2. During the last decade or so India has been seen a steady growth of outsourcing of business processes by non-residents or foreign companies to IT-enabled entities in India. Such entities are either branches or associated concerns of the foreign enterprise or an independent Indian enterprise. Their activities range from more procurement of orders for sale of goods or provision of services and answering sales related queries, to the provision itself of services like software maintenance service, debt collection service, software development service, credit card/mobile telephone related service etc. In some cases the entire or major portion of the revenue generating activities of the non-resident enterprise is performed by the BPO (Business Process Outsourcing) unit in India. The extent to which global profits of a non-resident enterprise is to be attributed to the activities of the BPO units in India in these various circumstances, has been under consideration in the Board.
3. The manner and extent of such attribution of profits will evidently depend on the facts of each case and the nature of services rendered by the BPO unit, and the same has to be determined in accordance with the provisions of the treaty applicable and the domestic law. The Board is, however, of the view that in a case where a non-resident, carrying on manufacture and sale of goods or merchandise or provision of services outside India, outsources some of its incidental activities viz. conclusion of contracts and procurement of orders (which enable the core activities to be carried on abroad) to an IT-enabled entity in India, which constitutes a permanent establishment of the non-resident principal, then the insignificant profit which is difficult to determine and attributable to the conclusion of such contracts or procurement of such orders can be considered to be embedded in the income of the permanent establishment taxable in India, if the price charged in respect of the above services by the permanent establishment is an arm’s length / fair market price. In such a situation, therefore, no income shall separately accrue or arise or be deemed to accrue or arise to the non-resident principal in India.

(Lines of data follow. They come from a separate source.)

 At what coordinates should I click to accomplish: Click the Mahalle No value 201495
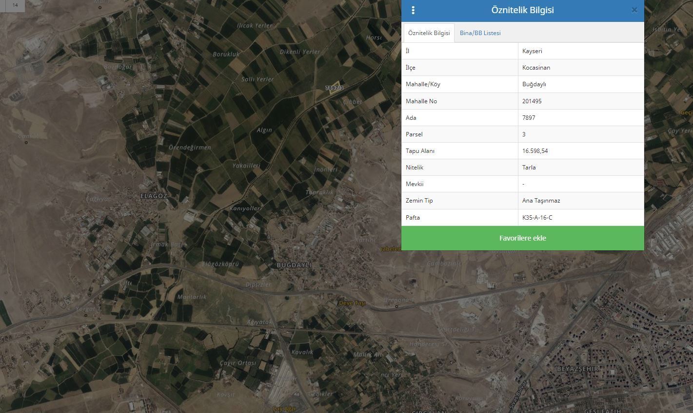point(532,101)
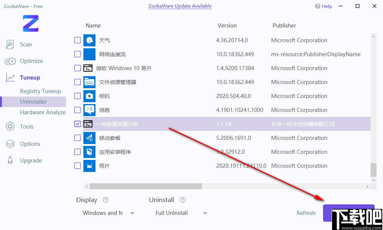
Task: Click the horizontal scrollbar thumb
Action: point(146,186)
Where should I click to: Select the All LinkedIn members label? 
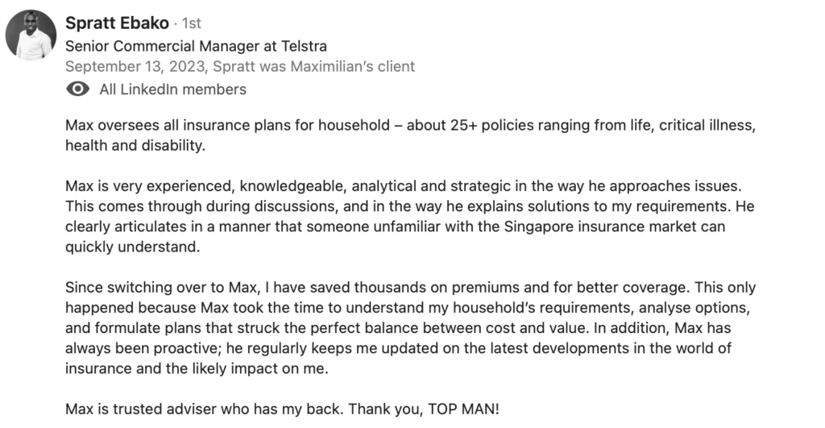coord(172,89)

4. An example of such services by an IT enabled entity in India could be a case where a foreign company manufacturing computers abroad and also selling such computers to customers abroad, engages or sets up a call centre in India to procure orders from or conclude contracts with customers abroad and also to answer sales related queries on telephone. In such a case, no income shall accrue or arise or be deemed to accrue or arise to the non-resident in India, apart from the income of the call centre. Similarly, where a foreign insurance company insuring risks in countries other than India appoints or sets up a call centre in India to attend to call from customers outside India regarding acquisition of new insurance policy or revision of existing policy, to disseminate relevant information and accept insurance proposals from the customers, while actual policy issuance as well as collection of premium is done outside India by the foreign insurance company, no profits of the non-resident shall be taxable in India, apart from the income of the call centre if the charges paid to the call centre for its services are at arm’s length/fair market price. Another example of such services could be the case of a foreign credit card company issuing credit cards to customers living in countries other than India, which appoints or sets up a call centre in India to attend to calls from customers outside India seeking to acquire a new credit card, disseminate relevant information and accept the request for issue of a credit card from the customer, while the actual card issuance, the delivery of the card and collection of charges are being done outside India by the foreign credit card company, and the charges paid to the Indian call centre for its services are at arm’s length/fair market price.
5. On the other hand, where a nonresident or a foreign company outsources the whole or part of its core revenue generating business activities to an IT-enabled entity in India, such as the services of a travel agent, software developer, software maintenance, investment consultant, debt collection service etc. and the IT-enabled entity in India renders the services either directly to the customers abroad or through the non-resident principal, a considerable portion o the profits derived by the non-resident or the foreign company from its customers abroad would certainly be attributable to the activities performed by the IT enabled entity in India. If such entity constitutes a permanent establishment of the non-resident or foreign company in India, such attributed profits would be taxable under the Income-tax Act, 1961 in accordance with the provision of the relevant tax treaty.
6. The contents of the circular may be brought to the notice of all officers in your region.
Taxation of Business Process Outsourcing Units in India.